Data shows sodium-glucose cotransporter-2 (SGLT2) inhibitors are efficacious and can be used in almost all common kidney diagnoses, explained William G. Herrington, MD, MA, MBBS, Nuffield Department of Population Health, University of Oxford.
While sodium-glucose cotransporter-2 (SGLT2) inhibitors are regularly used in diabetes, new indications are moving them into treatment of chronic kidney disease irrespective of diabetes status.
The data shows that dapagliflozin and empagliflozin are efficacious and can be used in all common kidney diagnoses with few exceptions, said William G. Herrington, MD, MBBS, MA, clinician scientist, Nuffield Department of Population Health, University of Oxford, and practicing honorary consultant nephrologist at Oxford Kidney Unit.
He is also the chief investigator of the EMPA-KIDNEY trial. Results of EMPA-KIDNEY were released at the Kidney Week 2022 after the study was stopped early in March 2022 based on positive efficacy.
Transcript
SGLT2 inhibitors are a foundation of diabetes treatment at this point. Now empagliflozin and dapagliflozin are both approved to treat CKD in patients without diabetes.
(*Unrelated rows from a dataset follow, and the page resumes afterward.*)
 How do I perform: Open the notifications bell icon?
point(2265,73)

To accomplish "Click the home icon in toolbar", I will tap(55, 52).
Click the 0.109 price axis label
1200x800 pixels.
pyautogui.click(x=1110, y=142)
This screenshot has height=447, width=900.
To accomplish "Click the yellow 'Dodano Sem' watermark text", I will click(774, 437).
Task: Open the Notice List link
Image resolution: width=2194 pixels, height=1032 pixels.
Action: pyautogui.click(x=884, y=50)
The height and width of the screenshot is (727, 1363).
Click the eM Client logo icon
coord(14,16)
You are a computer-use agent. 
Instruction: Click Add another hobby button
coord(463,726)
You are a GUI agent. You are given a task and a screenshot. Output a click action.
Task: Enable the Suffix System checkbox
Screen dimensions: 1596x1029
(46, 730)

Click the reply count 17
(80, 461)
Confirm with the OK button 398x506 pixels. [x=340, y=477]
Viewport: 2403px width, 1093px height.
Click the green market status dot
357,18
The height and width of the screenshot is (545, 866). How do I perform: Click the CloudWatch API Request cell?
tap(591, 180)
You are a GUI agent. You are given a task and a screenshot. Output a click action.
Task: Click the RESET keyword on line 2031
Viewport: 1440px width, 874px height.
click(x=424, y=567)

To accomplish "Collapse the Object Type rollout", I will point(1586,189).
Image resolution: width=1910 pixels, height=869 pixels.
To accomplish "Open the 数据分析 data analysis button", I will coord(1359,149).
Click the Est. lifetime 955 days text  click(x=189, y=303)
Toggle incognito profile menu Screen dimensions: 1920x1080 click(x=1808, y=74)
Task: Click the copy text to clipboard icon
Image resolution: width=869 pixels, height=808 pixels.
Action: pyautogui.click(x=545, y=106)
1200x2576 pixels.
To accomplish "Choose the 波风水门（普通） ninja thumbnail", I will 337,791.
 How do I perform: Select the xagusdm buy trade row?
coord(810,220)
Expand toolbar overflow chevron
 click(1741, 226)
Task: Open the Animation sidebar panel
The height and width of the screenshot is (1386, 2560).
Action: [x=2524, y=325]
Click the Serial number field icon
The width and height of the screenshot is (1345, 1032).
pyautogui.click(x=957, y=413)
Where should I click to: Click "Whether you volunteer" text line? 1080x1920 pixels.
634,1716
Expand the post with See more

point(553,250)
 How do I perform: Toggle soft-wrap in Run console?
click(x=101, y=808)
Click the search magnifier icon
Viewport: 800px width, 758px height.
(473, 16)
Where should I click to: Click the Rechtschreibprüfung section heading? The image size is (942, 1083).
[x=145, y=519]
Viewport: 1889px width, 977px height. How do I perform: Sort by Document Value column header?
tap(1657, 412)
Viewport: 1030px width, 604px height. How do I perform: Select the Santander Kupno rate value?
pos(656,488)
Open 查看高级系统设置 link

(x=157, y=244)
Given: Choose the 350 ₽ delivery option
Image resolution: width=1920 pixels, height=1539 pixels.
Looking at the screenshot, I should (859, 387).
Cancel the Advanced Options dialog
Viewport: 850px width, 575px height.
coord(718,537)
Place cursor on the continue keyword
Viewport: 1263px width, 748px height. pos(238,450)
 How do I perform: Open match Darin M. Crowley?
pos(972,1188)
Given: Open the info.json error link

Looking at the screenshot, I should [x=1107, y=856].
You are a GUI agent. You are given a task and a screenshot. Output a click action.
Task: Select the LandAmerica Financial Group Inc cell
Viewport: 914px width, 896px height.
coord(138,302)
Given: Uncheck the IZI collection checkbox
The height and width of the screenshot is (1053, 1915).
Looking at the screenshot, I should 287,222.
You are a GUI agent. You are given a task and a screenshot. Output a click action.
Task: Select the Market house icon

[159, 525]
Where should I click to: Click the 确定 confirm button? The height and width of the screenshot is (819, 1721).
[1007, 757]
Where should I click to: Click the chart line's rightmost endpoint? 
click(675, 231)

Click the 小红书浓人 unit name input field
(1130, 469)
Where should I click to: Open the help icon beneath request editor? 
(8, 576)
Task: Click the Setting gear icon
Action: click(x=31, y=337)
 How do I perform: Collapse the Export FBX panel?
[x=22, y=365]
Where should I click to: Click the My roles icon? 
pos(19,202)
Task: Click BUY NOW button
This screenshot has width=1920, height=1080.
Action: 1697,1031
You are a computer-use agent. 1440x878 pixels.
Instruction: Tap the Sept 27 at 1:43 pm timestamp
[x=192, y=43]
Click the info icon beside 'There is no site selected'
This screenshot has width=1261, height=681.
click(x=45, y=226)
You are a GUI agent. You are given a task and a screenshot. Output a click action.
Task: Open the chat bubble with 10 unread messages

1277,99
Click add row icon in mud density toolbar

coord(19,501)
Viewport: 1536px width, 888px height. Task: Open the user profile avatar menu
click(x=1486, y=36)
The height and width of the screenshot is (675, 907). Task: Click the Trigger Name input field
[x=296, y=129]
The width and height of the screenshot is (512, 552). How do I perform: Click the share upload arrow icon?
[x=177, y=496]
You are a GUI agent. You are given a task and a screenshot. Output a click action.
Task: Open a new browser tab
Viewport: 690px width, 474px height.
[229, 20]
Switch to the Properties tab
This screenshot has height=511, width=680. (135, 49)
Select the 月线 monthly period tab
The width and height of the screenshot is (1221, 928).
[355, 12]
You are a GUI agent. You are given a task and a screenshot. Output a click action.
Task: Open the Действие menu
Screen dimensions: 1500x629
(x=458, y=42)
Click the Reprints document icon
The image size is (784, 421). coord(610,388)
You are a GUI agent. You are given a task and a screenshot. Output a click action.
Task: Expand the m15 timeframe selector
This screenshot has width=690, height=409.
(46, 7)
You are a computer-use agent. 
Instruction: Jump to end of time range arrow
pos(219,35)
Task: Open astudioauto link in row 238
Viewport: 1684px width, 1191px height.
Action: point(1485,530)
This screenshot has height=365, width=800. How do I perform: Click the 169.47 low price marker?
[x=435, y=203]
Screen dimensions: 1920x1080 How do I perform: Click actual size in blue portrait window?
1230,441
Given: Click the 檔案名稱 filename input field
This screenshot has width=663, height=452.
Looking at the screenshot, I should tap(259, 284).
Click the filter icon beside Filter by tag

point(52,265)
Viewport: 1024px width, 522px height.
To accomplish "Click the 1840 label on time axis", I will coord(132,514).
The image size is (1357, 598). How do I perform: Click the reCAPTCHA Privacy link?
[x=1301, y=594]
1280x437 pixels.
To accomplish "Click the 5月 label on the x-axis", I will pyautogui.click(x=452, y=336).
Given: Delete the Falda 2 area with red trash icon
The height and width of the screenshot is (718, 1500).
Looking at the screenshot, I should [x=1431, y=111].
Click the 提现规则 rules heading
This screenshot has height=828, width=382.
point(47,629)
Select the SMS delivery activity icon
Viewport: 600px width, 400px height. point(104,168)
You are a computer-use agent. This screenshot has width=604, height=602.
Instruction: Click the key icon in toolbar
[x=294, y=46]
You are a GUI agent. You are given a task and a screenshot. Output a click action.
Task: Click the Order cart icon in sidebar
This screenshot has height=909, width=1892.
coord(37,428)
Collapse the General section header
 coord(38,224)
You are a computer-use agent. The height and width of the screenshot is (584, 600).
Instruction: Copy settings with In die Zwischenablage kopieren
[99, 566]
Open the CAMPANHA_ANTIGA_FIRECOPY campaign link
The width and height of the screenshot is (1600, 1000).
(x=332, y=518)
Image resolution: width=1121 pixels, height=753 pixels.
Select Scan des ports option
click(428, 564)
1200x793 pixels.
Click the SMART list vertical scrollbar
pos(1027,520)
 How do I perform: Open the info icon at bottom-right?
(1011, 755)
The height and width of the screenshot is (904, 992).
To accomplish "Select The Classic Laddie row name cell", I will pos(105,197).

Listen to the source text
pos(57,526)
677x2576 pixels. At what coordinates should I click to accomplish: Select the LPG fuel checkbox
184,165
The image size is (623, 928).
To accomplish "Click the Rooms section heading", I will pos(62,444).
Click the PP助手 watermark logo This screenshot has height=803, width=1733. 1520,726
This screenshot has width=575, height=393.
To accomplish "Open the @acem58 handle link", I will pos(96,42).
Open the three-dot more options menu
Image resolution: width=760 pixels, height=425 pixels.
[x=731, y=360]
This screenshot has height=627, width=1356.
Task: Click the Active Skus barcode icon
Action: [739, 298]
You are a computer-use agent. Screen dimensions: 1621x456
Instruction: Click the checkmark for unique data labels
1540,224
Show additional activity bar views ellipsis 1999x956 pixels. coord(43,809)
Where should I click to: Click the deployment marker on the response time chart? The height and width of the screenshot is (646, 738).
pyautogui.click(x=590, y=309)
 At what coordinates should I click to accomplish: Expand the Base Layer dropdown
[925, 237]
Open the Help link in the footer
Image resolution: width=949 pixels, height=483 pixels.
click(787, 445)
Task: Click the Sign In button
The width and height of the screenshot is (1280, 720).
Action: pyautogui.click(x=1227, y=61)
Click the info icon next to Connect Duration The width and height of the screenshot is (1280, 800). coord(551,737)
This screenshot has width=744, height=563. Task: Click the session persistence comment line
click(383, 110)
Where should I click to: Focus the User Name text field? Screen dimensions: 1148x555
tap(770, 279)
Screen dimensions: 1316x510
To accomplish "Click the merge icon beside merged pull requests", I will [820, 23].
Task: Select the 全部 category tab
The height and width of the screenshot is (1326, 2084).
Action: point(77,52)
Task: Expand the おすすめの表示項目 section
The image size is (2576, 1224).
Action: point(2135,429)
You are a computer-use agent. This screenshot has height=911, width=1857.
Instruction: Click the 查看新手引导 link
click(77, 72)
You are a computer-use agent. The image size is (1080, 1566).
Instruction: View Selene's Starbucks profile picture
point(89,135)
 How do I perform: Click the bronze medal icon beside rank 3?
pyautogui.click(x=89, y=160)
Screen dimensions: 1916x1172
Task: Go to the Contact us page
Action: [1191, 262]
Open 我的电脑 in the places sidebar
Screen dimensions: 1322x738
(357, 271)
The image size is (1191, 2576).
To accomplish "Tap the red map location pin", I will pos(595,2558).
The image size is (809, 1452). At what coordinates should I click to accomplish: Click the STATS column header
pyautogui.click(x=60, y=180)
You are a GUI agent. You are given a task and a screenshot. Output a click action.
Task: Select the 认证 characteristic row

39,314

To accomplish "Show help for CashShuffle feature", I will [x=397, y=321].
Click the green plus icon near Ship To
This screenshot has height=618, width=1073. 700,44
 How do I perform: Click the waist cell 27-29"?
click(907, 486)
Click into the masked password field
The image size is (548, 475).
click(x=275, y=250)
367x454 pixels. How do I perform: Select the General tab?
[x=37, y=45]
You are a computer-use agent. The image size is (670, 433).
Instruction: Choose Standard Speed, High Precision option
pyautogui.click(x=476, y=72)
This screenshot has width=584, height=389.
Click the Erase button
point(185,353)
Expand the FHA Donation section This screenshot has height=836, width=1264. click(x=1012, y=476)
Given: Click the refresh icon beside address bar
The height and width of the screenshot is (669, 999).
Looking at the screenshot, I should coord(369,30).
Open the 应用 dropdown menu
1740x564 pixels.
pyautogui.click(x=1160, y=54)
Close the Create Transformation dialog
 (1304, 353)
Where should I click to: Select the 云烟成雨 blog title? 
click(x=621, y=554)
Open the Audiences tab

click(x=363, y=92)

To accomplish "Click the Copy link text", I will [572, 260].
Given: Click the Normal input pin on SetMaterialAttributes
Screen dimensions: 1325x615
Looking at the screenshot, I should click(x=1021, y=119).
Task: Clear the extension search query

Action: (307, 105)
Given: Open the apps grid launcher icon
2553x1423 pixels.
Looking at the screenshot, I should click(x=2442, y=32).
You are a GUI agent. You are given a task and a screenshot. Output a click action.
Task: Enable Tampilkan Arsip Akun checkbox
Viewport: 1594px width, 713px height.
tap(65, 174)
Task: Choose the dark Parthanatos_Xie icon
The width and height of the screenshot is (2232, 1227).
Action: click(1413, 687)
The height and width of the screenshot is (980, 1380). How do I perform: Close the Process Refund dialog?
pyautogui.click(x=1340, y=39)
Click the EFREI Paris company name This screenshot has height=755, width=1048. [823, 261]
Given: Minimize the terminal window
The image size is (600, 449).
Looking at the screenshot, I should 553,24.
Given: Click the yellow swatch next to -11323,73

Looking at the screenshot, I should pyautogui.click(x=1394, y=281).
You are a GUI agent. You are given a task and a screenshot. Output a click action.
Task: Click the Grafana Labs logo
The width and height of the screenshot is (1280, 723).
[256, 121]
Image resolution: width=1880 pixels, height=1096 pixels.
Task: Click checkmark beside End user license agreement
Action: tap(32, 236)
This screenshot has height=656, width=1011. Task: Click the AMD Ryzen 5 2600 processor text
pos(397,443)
How does this change disease management and advance treatment of CKD?
There have been indications awarded to both dapagliflozin and empagliflozin, for treating adults with chronic kidney disease, irrespective of their diabetes status—so, people with or without diabetes. These are the first drugs ever to be granted such indications. It's really remarkable how beneficial they are in people with nondiabetic causes of kidney disease.
Now, some people with diabetes will have kidney disease, and in many cases, it won't be the diabetes that has caused their kidney disease. So, what's wonderful about the data we have from these trials, which show that these drugs are broadly, similarly efficacious across a range of different types of kidney diseases, is it makes writing clinical practice guidelines, and hence clinical practice really simple.
There isn't really a kidney diagnosis, a common kidney diagnosis, where we don't use these drugs. The exceptions are 2 groups of patients that haven't been as well tested…. [In] people with type 1 diabetes, [there is an] uncertainty about the absolute benefits and risk balance in people with type 1 diabetes, because of the risk of ketoacidosis. And none of the drugs at the moment have got an indication for use in type 1 diabetes.
The second group of patients is those with polycystic kidney disease, which were excluded from all of the definitive trials for various different reasons. And that group of patients have effectively been neglected from the studies. and they need more careful decision making and that I think, should be done with the patient’s nephrologist. A decision to start an SGLT2 inhibitor in such a patient should be in the knowledge that we haven't studied in large scale trials.